Thoughts From this Week’s Class

  • Atheism is deeply tied to evolutionary theory, which originated long before Charles Darwin. Evolution is traceable at least to ancient Greece as an underpinning point of ancient atheistic belief.
  • Atheism has no mechanism through which to frame the “why” question in terms of purpose (teleology) rather than “how” (engineering or scientific). This makes sense given the atheistic reliance on science and the scientific method as the final arbiter of all truth.
  • Atheism answers the “why” question by responding with “how;” atheistic thinkers simply assume there is no “why,” or rather “why” is just a figure of speech, and artifact of the ancient pre-scientific thinking that led to religious belief in the first place.
  • Religious belief is one of the two primary problems humanity needs to overcome in order to fix what’s wrong with the world. In atheism, religious belief is anti-rational, being based on faith rather than fact, and therefore is stalling the ability of humans to adapt and survive.
  • Compassionate social structures are the second primary problem facing the evolutions of human life. Compassion helps the least adapted to survive, which slows down the evolution of the race at large.
  • There are atheistic frameworks into which you can place compassion and religion as evolutionary adaptations; keeping the weak around to support the stronger and more fit (so long as they don’t overproduce) increases the gene pool, and also provides for the basic needs of the more advanced among the human race.
  • The only rational basis for morality in atheism is the survival of the race at large. Hence morals must either be group based (what is best for the most people, the race at large, or the most evolved within the race), or it must be individually based (the fittest should survive, and the remainder die off).

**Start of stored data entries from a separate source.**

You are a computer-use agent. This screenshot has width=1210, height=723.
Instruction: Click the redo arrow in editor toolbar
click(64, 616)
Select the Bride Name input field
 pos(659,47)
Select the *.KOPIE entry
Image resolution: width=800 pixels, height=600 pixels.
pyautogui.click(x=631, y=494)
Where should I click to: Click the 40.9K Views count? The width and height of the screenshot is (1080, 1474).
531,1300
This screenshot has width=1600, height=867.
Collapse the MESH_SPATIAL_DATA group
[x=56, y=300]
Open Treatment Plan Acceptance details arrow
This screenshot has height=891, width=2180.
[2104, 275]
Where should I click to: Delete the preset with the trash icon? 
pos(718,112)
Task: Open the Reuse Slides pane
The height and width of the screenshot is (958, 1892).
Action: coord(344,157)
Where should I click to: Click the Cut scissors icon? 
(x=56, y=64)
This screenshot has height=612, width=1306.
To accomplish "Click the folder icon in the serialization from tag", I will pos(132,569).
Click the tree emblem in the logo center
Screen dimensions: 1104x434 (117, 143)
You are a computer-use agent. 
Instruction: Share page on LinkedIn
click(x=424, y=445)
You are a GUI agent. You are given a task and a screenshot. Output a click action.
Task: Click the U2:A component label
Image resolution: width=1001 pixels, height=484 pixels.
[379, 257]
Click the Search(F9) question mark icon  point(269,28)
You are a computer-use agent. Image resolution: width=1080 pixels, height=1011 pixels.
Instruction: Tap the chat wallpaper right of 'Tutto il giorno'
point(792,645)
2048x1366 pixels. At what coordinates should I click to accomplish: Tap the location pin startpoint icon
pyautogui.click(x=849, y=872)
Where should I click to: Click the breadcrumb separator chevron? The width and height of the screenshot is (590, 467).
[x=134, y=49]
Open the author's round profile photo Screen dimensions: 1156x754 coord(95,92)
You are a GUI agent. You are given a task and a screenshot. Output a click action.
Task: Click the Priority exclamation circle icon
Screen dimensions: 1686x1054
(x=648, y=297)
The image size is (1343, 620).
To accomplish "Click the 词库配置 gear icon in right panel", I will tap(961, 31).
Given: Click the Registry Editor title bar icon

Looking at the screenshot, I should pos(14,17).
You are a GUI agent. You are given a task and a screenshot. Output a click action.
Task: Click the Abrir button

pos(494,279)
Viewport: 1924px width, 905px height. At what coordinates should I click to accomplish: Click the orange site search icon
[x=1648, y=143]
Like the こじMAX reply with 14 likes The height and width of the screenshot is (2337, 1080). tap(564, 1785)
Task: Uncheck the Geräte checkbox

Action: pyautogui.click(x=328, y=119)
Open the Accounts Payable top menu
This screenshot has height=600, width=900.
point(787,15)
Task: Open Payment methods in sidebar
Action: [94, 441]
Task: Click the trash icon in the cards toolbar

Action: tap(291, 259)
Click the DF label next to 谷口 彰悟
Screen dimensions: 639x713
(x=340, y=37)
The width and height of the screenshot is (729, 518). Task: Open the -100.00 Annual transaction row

There are several logical contradictions within the atheistic worldview we should note.

  • If my thoughts are simply a product of random variable processes, then why should I trust those thoughts, or the scientific process that uncovers how they work?
  • Why should the survival of the species be of any import? If there is no god, and there is no spiritual world, then why does it matter whether or not the human race survives? The single imperative “to evolve the human race” underlies the entire moral system of atheism, but there is no point on which to ground this imperative.
  • If random chance is the foundation of all life and thought, then why should the world be consistent in a way that allows for the scientific method to work? If these “emergent patterns” are a result of a randomly selected set of mathematical formulas that under lie our entire world, why should the set of mathematical formulas remain constant?